Ich will Quanta wieder weghaben. Reicht es wenn ich die Datei 
lösche? Sind da womöglich noch irgendwo Files welche dazugehören
und welche ich löschen kann?

Der Downlaod von Quanta hatte 20MB und die ausführbare Datei
hat bloss 3MB.

Gibt es nicht für Linux eine Art Tool mit dem man Installationen
managen kann wie mit W2K?

Danke für die Infos.

Ultra


----------



## dritter (28. Dezember 2004)

Hm. Ein paket-management-tool suchst Du. Das hängt allerdings von Deiner Distribution ab.

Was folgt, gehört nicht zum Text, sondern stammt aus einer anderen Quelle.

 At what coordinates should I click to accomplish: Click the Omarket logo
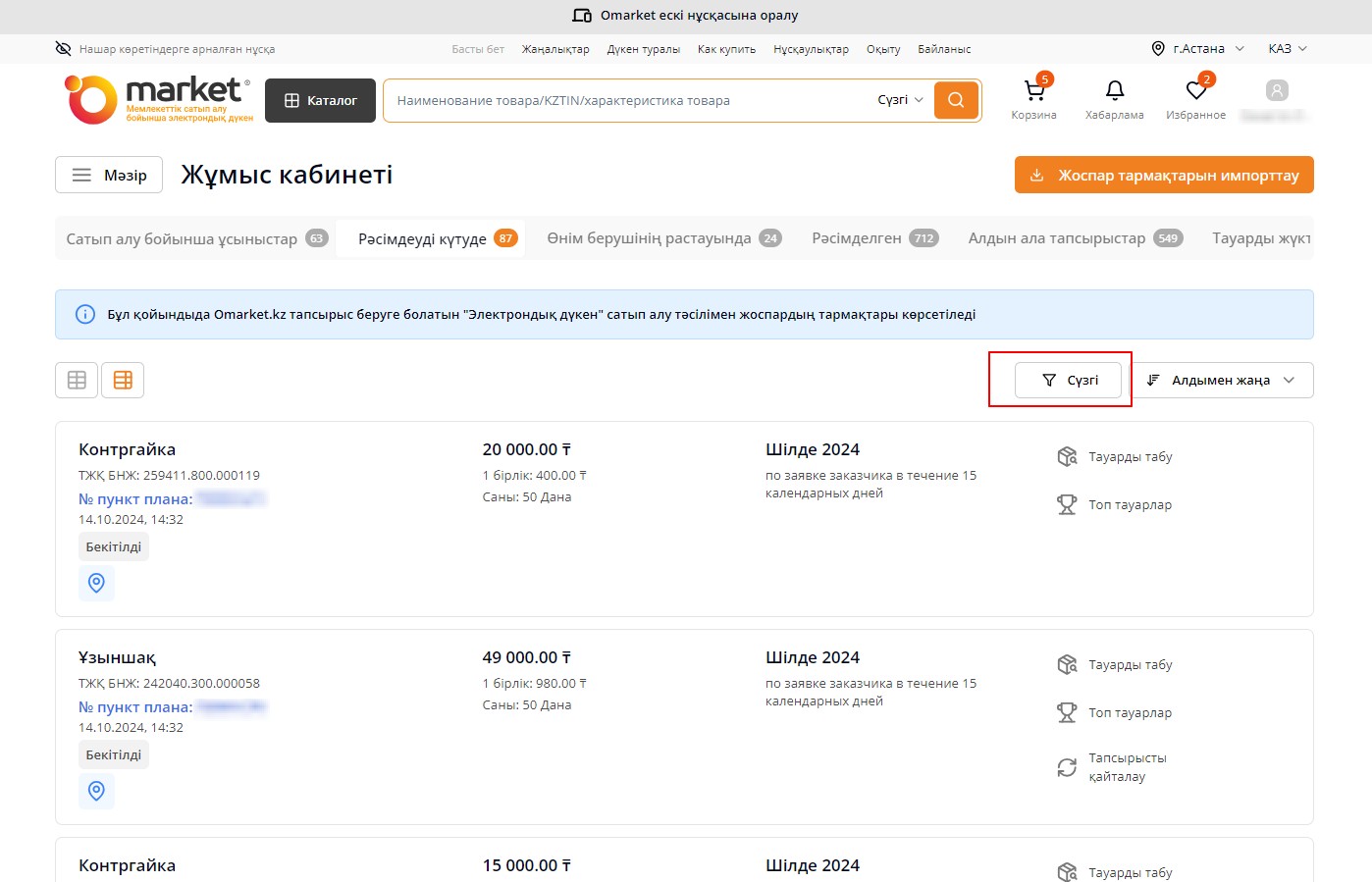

Für Debian gibts z.B. apt bzw. aptitude oder synaptic als GUIs für apt. Für andere Distributionen gibts garantiert auch andere.
evtl. funktioniert auch ein "make uninstall"...


----------



## ultrakollega (28. Dezember 2004)

Habe das Makefile schon wieder gelöscht, eigentlich alle Dateien welche ich heruntergeladen habe ...


----------